I want to make a coreboot-compatible OS and test it on qemu.. how would it work
also, can you use gnu-efi or posix-efi to make a bootloader?
i dont wanna deal with bios
using coreboot
Re: using coreboot
There's no such thing as coreboot-compatible OS as far as I know. Coreboot needs a payload, which can be whatever you want. There are several boot loaders which can work as coreboot payloads, like FILO, BOOTBOOT or GRUB (these are all boot loaders and not OSes). BOOTBOOT has a step-by-step compilation how-to as well as pre-compiled coreboot ROM and qemu invocation example in a Makefile too.newosdeveloper2021 wrote:I want to make a coreboot-compatible OS and test it on qemu.. how would it work
These payloads must be linked with libpayload or loaded as a secondary payload which in turn relies on a primary payload that uses libpayload. This means the secondary payload can be anything, because the compatibility layer is provided by the primary payload.

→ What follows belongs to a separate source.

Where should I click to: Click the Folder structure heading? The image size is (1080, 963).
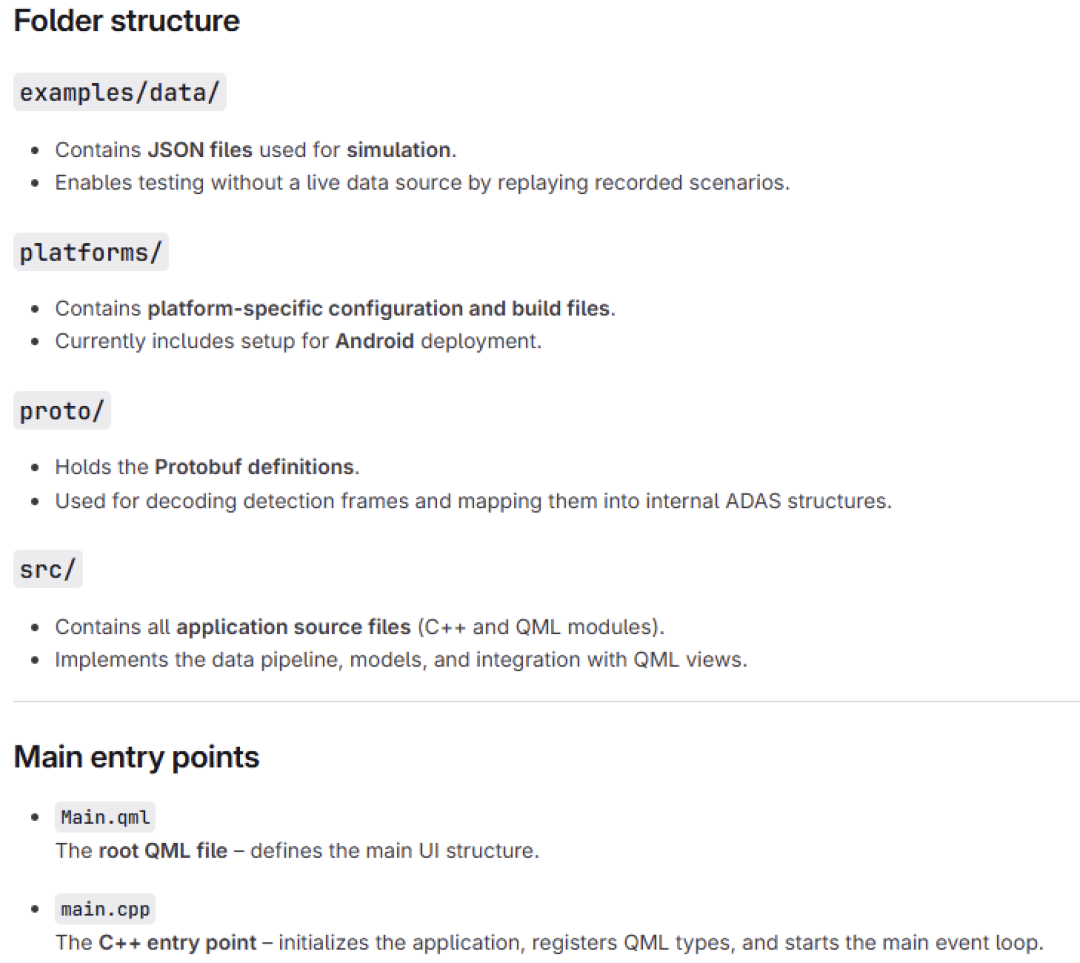pos(127,21)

Because the size of the coreboot ROM is 256k, usually that's not enough to store an entire OS, so people only implement boot loaders in payloads that can boot the OS from disk or from network etc without size limitation.
Most definitely. The aforementioned BOOTBOOT has an UEFI port which is implemented using GNU-EFI, and POSIX-UEFI has several examples which cover all the needs of a boot loader (reading from disk, detecting memory, setting up screen resolution etc. etc. etc.).newosdeveloper2021 wrote:also, can you use gnu-efi or posix-efi to make a bootloader?